Il Consiglio degli Stati ha adottato oggi una mozione in tal senso della sua Commissione degli affari giuridici volta a rivedere il Codice penale. Per il “senatore Fabio Abate (PLR/TI), questo passo è positivo, ma si può fare di più.

Stando al Ministero pubblico della Confederazione e alla Polizia giudiziaria federale, l’attuale articolo 260ter del Codice penale non è sufficiente per perseguire con successo le organizzazioni mafiose veramente pericolose e in particolare chi ne regge le fila.

“La norma penale attuale pone spesso degli ostacoli al perseguimento delle associazioni criminali meno pericolose. Ne consegue un numero molto basso di condanne, ha spiegato Claude Janiak (PS/BL) a nome della commissione.

Abate, bene rivedere norma, ma si deve fare di più

Stando al “senatore” ticinese Fabio Abate, è sacrosanto migliorare le disposizioni penali attuali per contrastare il fenomeno delle varie mafie che operano anche in Svizzera.

“Tuttavia – ha detto all’ats – si tratta soltanto di una faccia della medaglia: la procura federale deve anche poter contare su risorse in grado di capire il retroterra sociale e culturale degli individui che fanno parte o gravitano attorno a queste organizzazioni”.

Governo pronto a migliorare legge se necessario

Nel 2010, sollecitato su questo stesso problema, il Governo non aveva ritenuto opportuno di intervenire. Nella sua risposta scritta alla mozione, il Consiglio federale ammette che la lotta al crimine organizzato costituisce una grande sfida per le autorità inquirenti alla luce della “struttura compartimentata e clandestina” di queste mafie, caratteristica che “impedisce spesso di dimostrare la partecipazione di un individuo a un reato concreto”.

L’Esecutivo ammette anche che il campo di applicazione dell’articolo 260ter è “assai ristretto”, ciò che spiega anche il basso numero di condanne. Benché a livello di formulazione il Consiglio federale non ravveda motivi di intervento, si dice in ogni caso pronto “a esaminare l’opportunità di adeguare la disposizione tenendo conto delle esigenze della prassi e, se del caso, a presentare al Parlamento una versione migliorata”.

Il Nazionale deve ancora pronunciarsi.

- - - - -

*Serie di esercizi*:
A) Estrai dal testo da analizzare, senza alcuna modifica, la parte che si apre con le parole contenenti "Il Consiglio degli" e si chiude con "regge le fila.".
B) Secondo il testo da analizzare, chi ha spiegato la questione a nome della commissione?

- - - - -

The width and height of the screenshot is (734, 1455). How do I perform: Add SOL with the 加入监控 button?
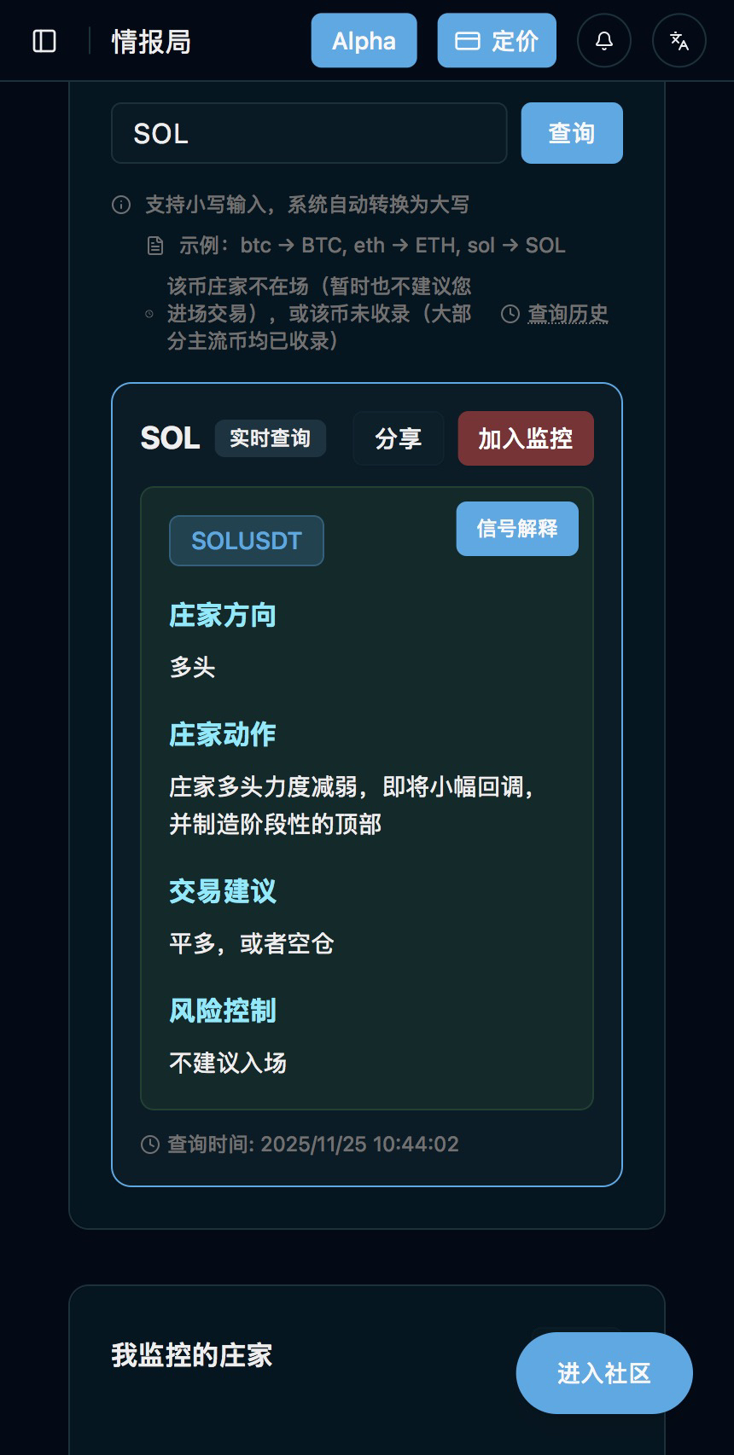pyautogui.click(x=525, y=438)
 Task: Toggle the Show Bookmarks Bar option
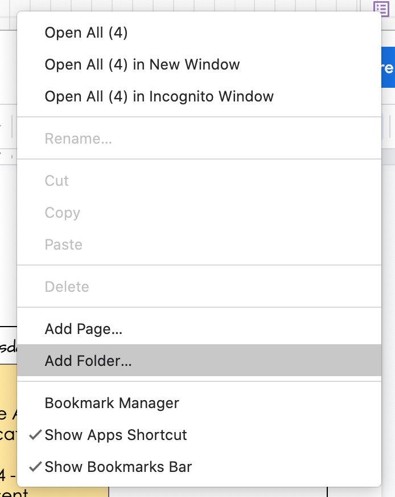[x=118, y=467]
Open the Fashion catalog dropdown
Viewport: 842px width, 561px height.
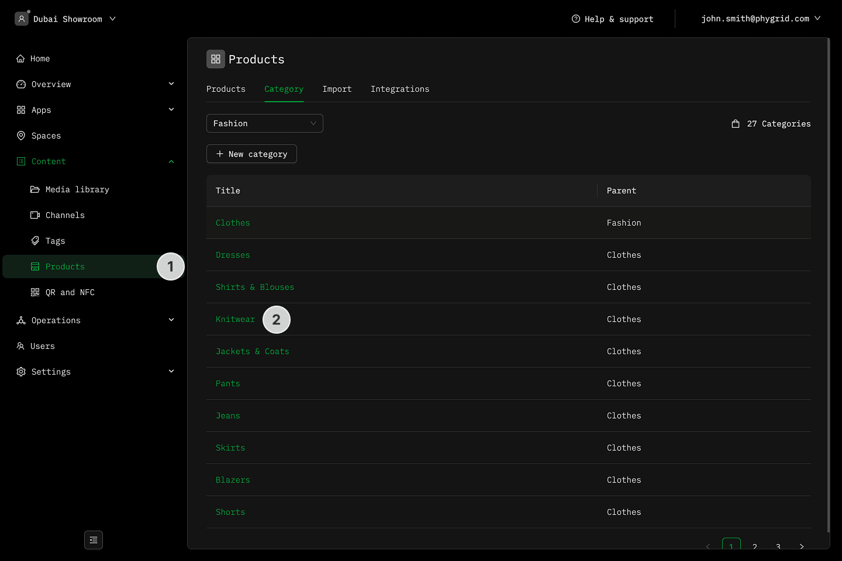pyautogui.click(x=264, y=123)
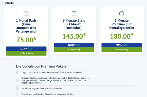Click Die Vorteile von Premium Paketen heading
This screenshot has height=97, width=147.
42,66
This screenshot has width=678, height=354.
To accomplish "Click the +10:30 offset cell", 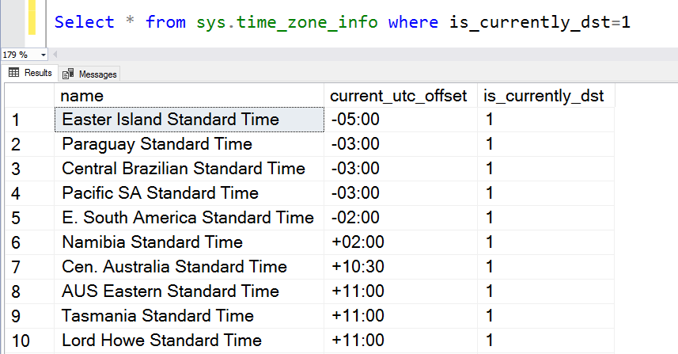I will tap(400, 267).
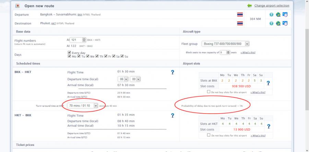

- - - - -

*Soluzioni*:
A)
Il Consiglio degli Stati ha adottato oggi una mozione in tal senso della sua Commissione degli affari giuridici volta a rivedere il Codice penale. Per il “senatore Fabio Abate (PLR/TI), questo passo è positivo, ma si può fare di più.

Stando al Ministero pubblico della Confederazione e alla Polizia giudiziaria federale, l’attuale articolo 260ter del Codice penale non è sufficiente per perseguire con successo le organizzazioni mafiose veramente pericolose e in particolare chi ne regge le fila.

B) Claude Janiak (PS/BL).